SPARTA — A fourth-grade boy has been diagnosed with carbon monoxide poisoning after two days of flu-like symptoms — and his mother suspects his public school bus is to blame.

Carey Anne Bomensatt, the 9-year-old boy's mother, told the New Jersey Herald her son has been dizzy, having trouble balancing, had a headache and nausea. And when she leaned in to check for a fever, she told the paper, "He smelled like diesel fuel."

According to the report, school officials took the bus out of service for assessment Thursday after Bomensatt notified another parent, who in turn notified the district.  Bomensatt told the Herald her calls to the district went unanswered, and she worries other parents weren't informed of the potential problem.

School officials told the paper Bomensatt's son is the only one they know of who has fallen ill. But she said her family has CO detectors hardwired into their home, no one else in the family is sick, and her son hasn't been anywhere other than school, the bus and home.

“CO poisoning is called the 'silent killer' because it gives no warning – you can’t see it and you can’t smell it," New Jersey Health Commissioner Cathleen D. Bennett has previously told New Jersey 101.5. It's more commonly a concern in homes, where officials urge detectors be kept operational at all times.
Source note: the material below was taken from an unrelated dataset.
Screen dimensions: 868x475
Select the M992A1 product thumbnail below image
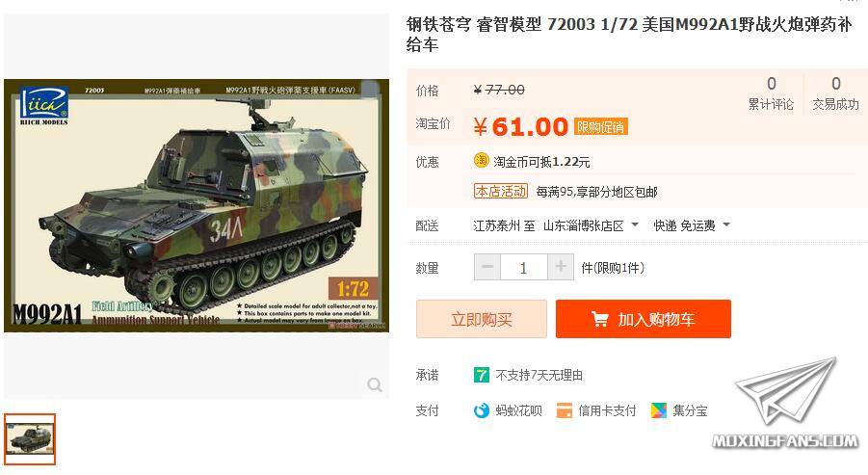click(30, 439)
In January, a carbon monoxide poisoning incident killed a teenage girl and sickened 35 people in Perth Amboy. That incident was blamed on a blocked chimney and a carbon monoxide detector that was not working.

In Mount Olive last August, 12 people, including four police officers, were hospitalized after extremely high levels of carbon monoxide were reported at a home in the Flanders section of town.

New Jersey 101.5's Jeff Deminski and his family had their own brush with carbon monoxide poisoning — alarms woke his family, but his then-newborn baby nonetheless required the use of an oxygen mask at an emergency room. Other family members experienced symptoms of poisoning as well.

State officials make several recommendations about safe operation of generators and other equipment that poses CO risks:

• Have a working carbon monoxide alarm near sleeping areas in addition to conventional working smoke alarm.

• Exercise extreme caution when using a gas-powered generator. Plugging it into a household electrical outlet can result in backfeeding and produce an electrocution hazard.

• Never use a grill, camp stove or other gasoline, propane, natural gas or charcoal burning device inside their home, basement, garage or even outside near an open window. The use of these devices can also cause dangerous levels of CO to build in a home.

• If you suspect CO poisoning: Call 911 immediately if anyone is having trouble breathing or unconscious. Exist the home or other enclosed space. From a safe area, call the NJ Poison Experts at 800-222-1222 for immediate treatment advice.